*BERITA*
═══
Berita

Presiden AS, Donald Trump/Net

Dunia

Hakim AS Tolak Perintah Trump Batasi Kewarganegaraan Berdasarkan Kelahiran

JUMAT, 24 JANUARI 2025 | 11:10 WIB | LAPORAN: HANI FATUNNISA

Salah satu perintah eksekutif Presiden Amerika Serikat Donald Trump untuk membatasi penerimaan kewarganegaraan berdasarkan kelahiran telah ditolak oleh hakim federal.

Hakim Distrik AS yang berkantor pusat di Seattle, John Coughenour sementara memblokir perintah tersebut karena dinilai bertentangan dengan aturan hukum AS.

"Saya sudah menjadi hakim selama lebih dari empat dekade. Saya tidak ingat kasus lain di mana pertanyaan yang diajukan sejelas ini. Ini adalah perintah yang jelas-jelas tidak konstitusional," kata Coughenour tentang kebijakan Trump, seperti dimuat Reuters pada Jumat, 24 Januari 2025.

Perintah eksekutif Trump telah mengarahkan badan-badan AS untuk menolak mengakui kewarganegaraan anak-anak yang lahir di Amerika Serikat jika ibu atau ayah mereka bukan warga negara AS atau penduduk tetap yang sah.

Negara-negara bagian berpendapat bahwa perintah Trump melanggar hak yang diabadikan dalam klausul kewarganegaraan Amandemen ke-14 Konstitusi AS yang menyatakan bahwa siapapun yang lahir di Amerika Serikat adalah warga negara.

Pemblokiran Coughenour, yang diumumkan setelah sidang singkat yang dihadiri hakim lain, mencegah kebijakan Trump diberlakukan secara nasional selama 14 hari.

Sementara hakim mempertimbangkan apakah akan mengeluarkan putusan pendahuluan yang berlaku lama. Keputusannya akan diumumkan pada Februari mendatang.

Berdasarkan perintah Trump, setiap anak yang lahir di Amerika Serikat setelah tanggal 19 Februari yang ibu dan ayahnya bukan warga negara Amerika atau penduduk tetap yang sah akan dikenakan deportasi dan akan dicegah memperoleh nomor Jaminan Sosial, berbagai tunjangan pemerintah, dan kemampuan saat mereka bertambah tua untuk bekerja secara sah.
═══
*ITEM YANG DIBERIKAN*
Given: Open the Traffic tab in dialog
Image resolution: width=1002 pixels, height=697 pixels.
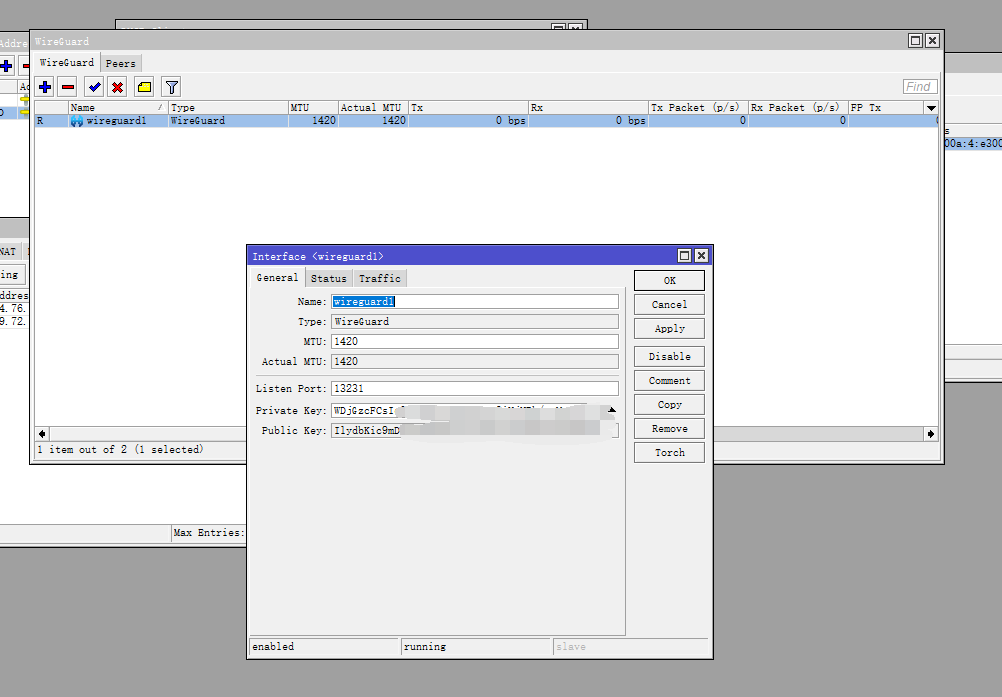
═══
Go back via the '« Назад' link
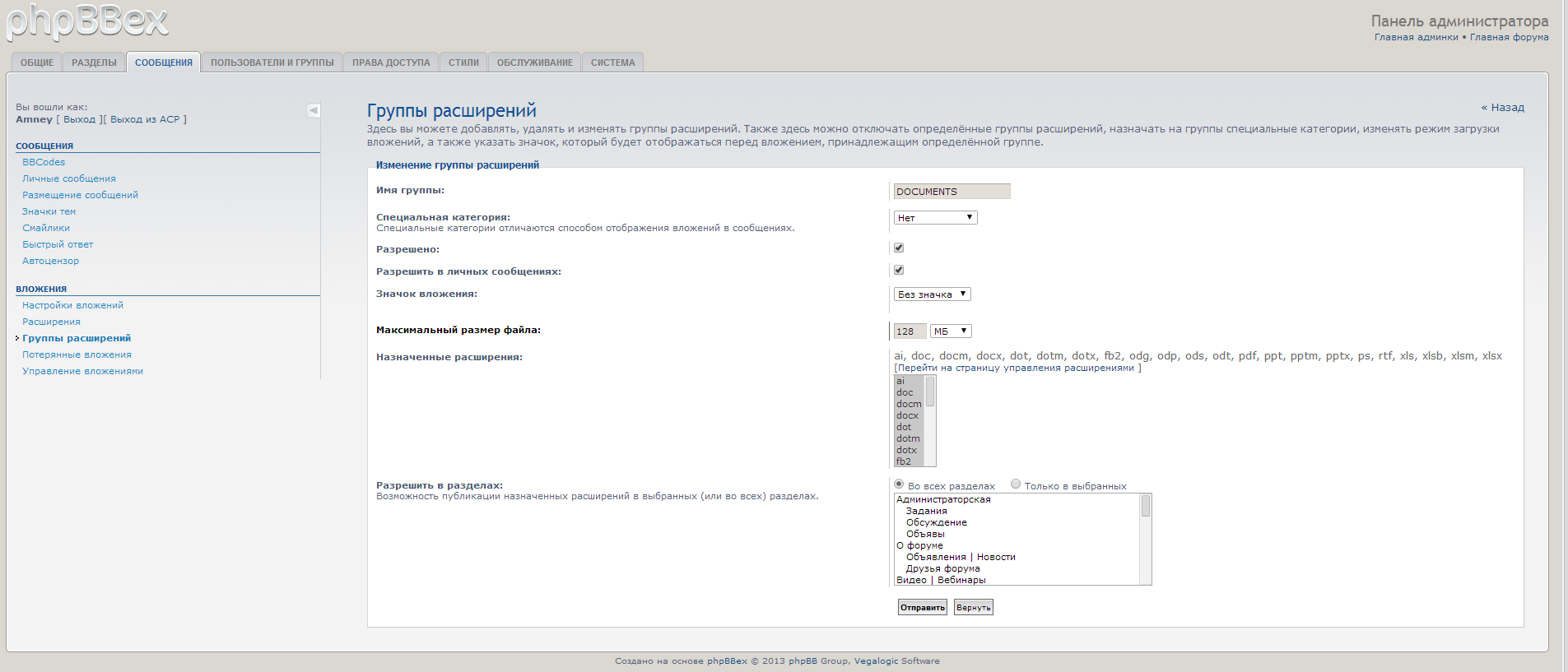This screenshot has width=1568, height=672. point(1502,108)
═══
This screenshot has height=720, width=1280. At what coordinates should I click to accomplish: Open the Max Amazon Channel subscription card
═══
*SOAL LATIHAN 1*
Jawab pertanyaan tentang berita ini:
(a) Di kota mana Hakim Distrik John Coughenour berkantor pusat?
(b) Berapa lama pemblokiran Coughenour mencegah kebijakan Trump diberlakukan secara nasional?
(c) Anak yang lahir setelah tanggal berapa dikenai perintah Trump?
*SOAL LATIHAN 2*
Salin persis bagian berita ini mulai dari "Salah satu perintah" hingga "24 Januari 2025.".
Item-item tersebut merupakan materi tersendiri yang terpisah dari berita.

*JAWABAN LENGKAP 1*
(a) Seattle.
(b) Selama 14 hari.
(c) Setelah tanggal 19 Februari.

*JAWABAN LENGKAP 2*
Salah satu perintah eksekutif Presiden Amerika Serikat Donald Trump untuk membatasi penerimaan kewarganegaraan berdasarkan kelahiran telah ditolak oleh hakim federal.

Hakim Distrik AS yang berkantor pusat di Seattle, John Coughenour sementara memblokir perintah tersebut karena dinilai bertentangan dengan aturan hukum AS.

"Saya sudah menjadi hakim selama lebih dari empat dekade. Saya tidak ingat kasus lain di mana pertanyaan yang diajukan sejelas ini. Ini adalah perintah yang jelas-jelas tidak konstitusional," kata Coughenour tentang kebijakan Trump, seperti dimuat Reuters pada Jumat, 24 Januari 2025.